Nye was insisting her position. She would not be denied this child.
When Captain Rostron arrived and heard the points of the argument, he told both
women to come with the child to his quarters where he could reflect and decide
the matter.
In the captain’s quarters, Leah suddenly called out, “I can prove this is my
child.” The eighteen year old Leah spoke firmly and with certainty, “I am
Jewish and my son was circumcised!” In Europe at that time, only Jewish children
were circumcised.
When Captain Rostron saw that indeed the child had had a bris,
ten-month-old Ephraim Fishel was reunited with his mother. Eventually the
Carpathia brought all the survivors to New York.
Frank Philip Aks was raised in his rightful Jewish home. Eventually he married
and had children and grandchildren. Frank passed away in 1991 at the age of 80.
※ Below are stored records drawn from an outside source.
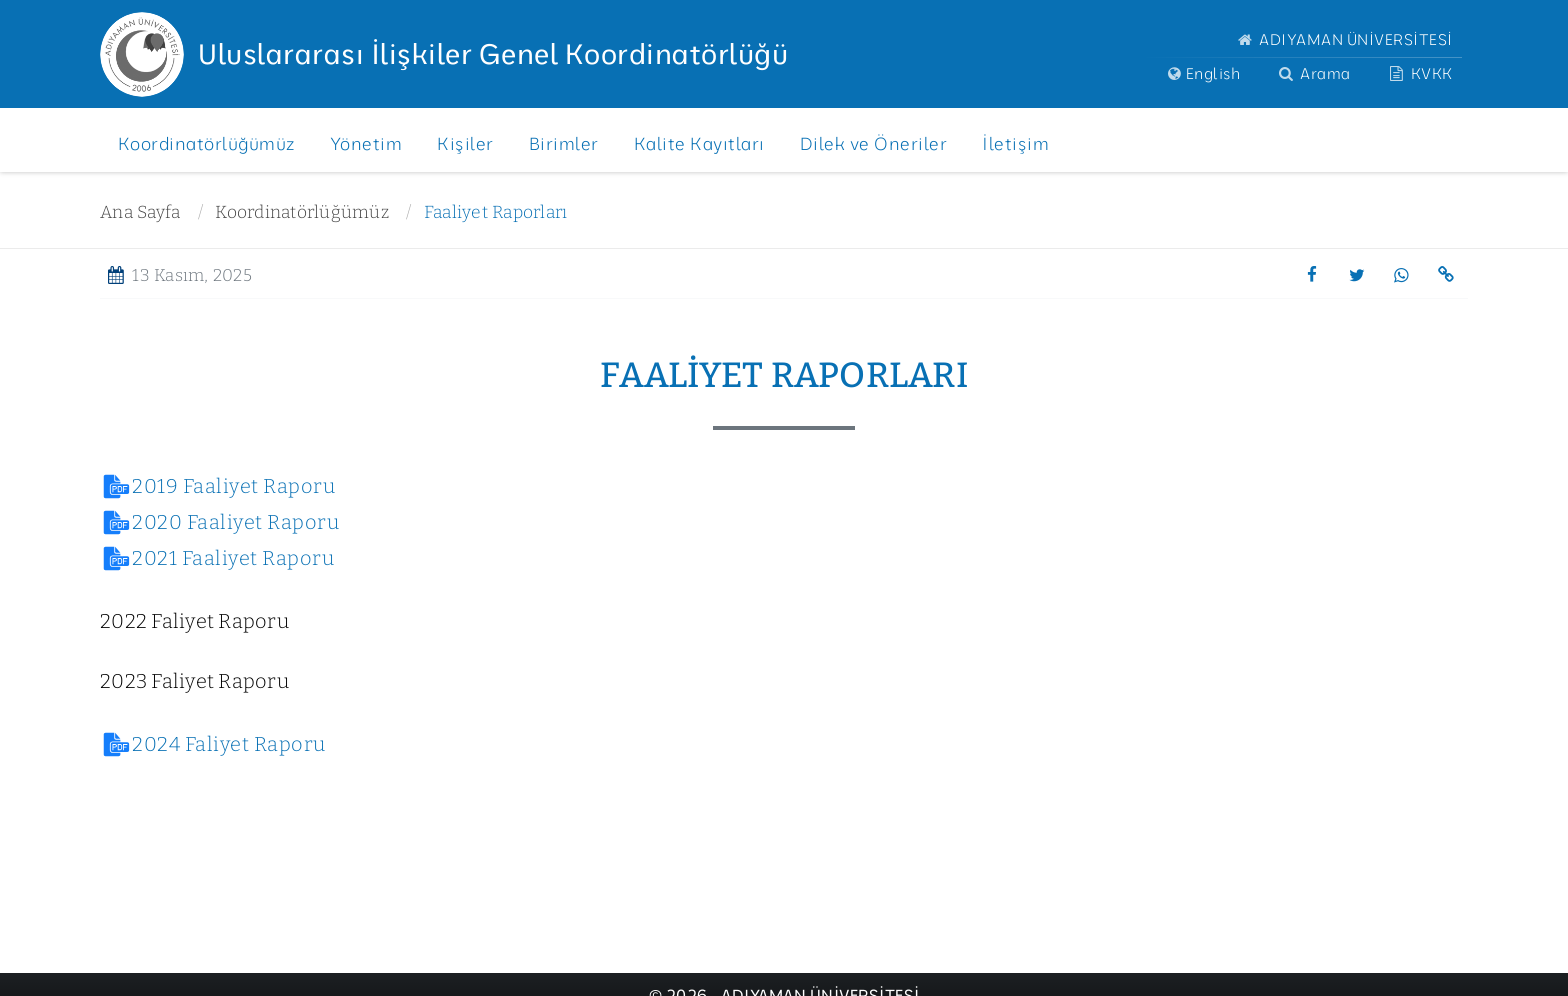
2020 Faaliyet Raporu (235, 522)
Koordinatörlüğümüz (302, 212)
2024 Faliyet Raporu (229, 744)
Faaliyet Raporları (496, 212)
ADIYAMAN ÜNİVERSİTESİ (1343, 39)
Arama (1312, 73)
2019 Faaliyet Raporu (233, 486)
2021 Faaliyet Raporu (233, 558)
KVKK (1419, 73)
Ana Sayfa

His wife, Marie, recently told me that as a youngster he would walk for miles on
Shabbos to daven in the Orthodox shul in Norfolk, known as the Cumberland
Street Shul.
After the traumatic events of the ill-fated journey, Leah was so grateful to
Captain Rostron and his crew that years later when she had a daughter she named
her Sarah Carpathia Aks. Incredibly there was some confusion among the hospital
secretaries and they recorded her name on her birth certificate as Sarah Titanic
Aks!
When I told this story to Rabbi Dovid Cohen of
Brooklyn, he showed me the following Midrash.
When Hashem told Avraham Avinu to
circumcise himself, Avrohom consulted with three of his friends and confidants,
Aner, Eshkol and Mamreh. Aner said, “You are [nearly] a hundred years old, will
you now risk your life by inflicting such pain to yourself? Eshkol said, “ Would
you dare [put such an indelible] mark on yourself [and thereby look obviously
different] from all your enemies? [That alone could be life threatening].”
Mamreh was the only one who encouraged Avrohom to have faith in Hashem and
follow His direction, (Bereishis Rabbah 42:8 and 44:7).
Said Reb Dovid, “Isn’t it remarkable, that the
mark that Eshkol thought would bring scorn on Avraham Avinu and even
endanger his life was just the mark that reunited this child with his mother and
saved him, so that he would be raised with his family as a Jewish child?